### Work order
Given the entries that follow, write out exactly the lines starting at the one containing "This screenshot has width=1568, height=780." and ending at the one containing "You are a computer-use", both ends included, and only those.

### Given records
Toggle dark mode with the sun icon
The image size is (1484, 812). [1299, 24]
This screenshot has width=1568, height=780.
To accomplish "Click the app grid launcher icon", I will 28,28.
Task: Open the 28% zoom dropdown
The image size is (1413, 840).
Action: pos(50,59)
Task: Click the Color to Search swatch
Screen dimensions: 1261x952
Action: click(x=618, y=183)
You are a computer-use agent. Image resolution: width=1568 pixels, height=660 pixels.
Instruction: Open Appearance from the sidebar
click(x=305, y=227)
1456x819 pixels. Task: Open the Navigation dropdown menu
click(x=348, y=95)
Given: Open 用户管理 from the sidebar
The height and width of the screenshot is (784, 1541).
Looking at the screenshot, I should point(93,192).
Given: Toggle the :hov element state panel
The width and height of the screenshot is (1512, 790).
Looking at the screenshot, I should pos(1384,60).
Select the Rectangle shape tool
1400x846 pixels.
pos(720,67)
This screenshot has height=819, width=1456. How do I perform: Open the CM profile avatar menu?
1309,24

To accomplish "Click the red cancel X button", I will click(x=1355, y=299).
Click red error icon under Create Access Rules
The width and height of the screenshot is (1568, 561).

### Output below
This screenshot has width=1568, height=780.
To accomplish "Click the app grid launcher icon", I will 28,28.
Task: Open the 28% zoom dropdown
The image size is (1413, 840).
Action: pos(50,59)
Task: Click the Color to Search swatch
Screen dimensions: 1261x952
Action: click(x=618, y=183)
You are a computer-use agent. Image resolution: width=1568 pixels, height=660 pixels.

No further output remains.